Segment Start: DATA EXTRACTS
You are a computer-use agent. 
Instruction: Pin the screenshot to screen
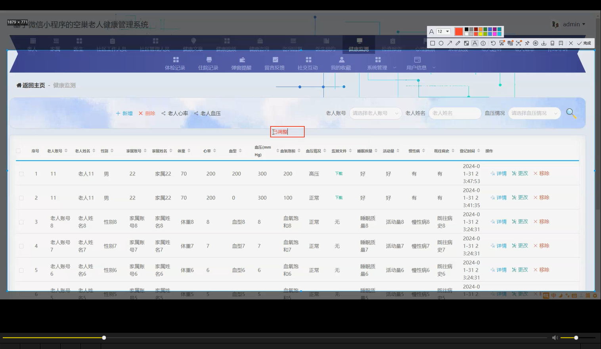coord(527,43)
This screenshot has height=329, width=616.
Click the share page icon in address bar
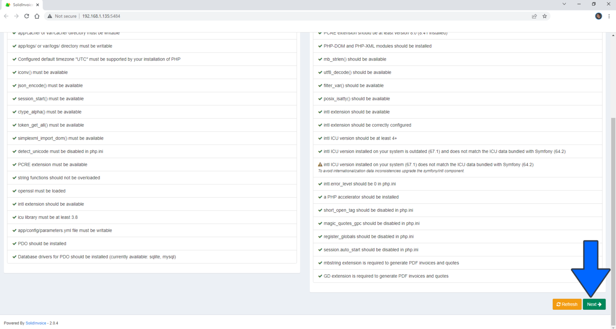tap(534, 16)
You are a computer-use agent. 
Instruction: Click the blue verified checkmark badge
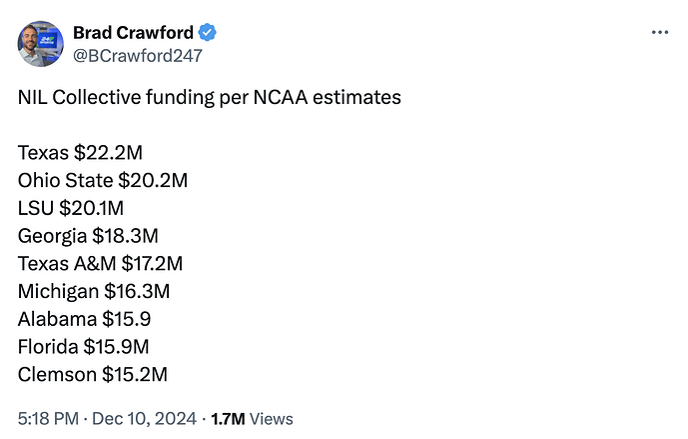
Segment End: DATA EXTRACTS
## EXERCISE DETAILS
From the first line above to the last, reproduce the records exactly but without the pictures.

## TASK RESPONSE
You are a computer-use agent. 
Instruction: Pin the screenshot to screen
coord(527,43)
This screenshot has height=329, width=616.
Click the share page icon in address bar
tap(534, 16)
You are a computer-use agent. 
Instruction: Click the blue verified checkmark badge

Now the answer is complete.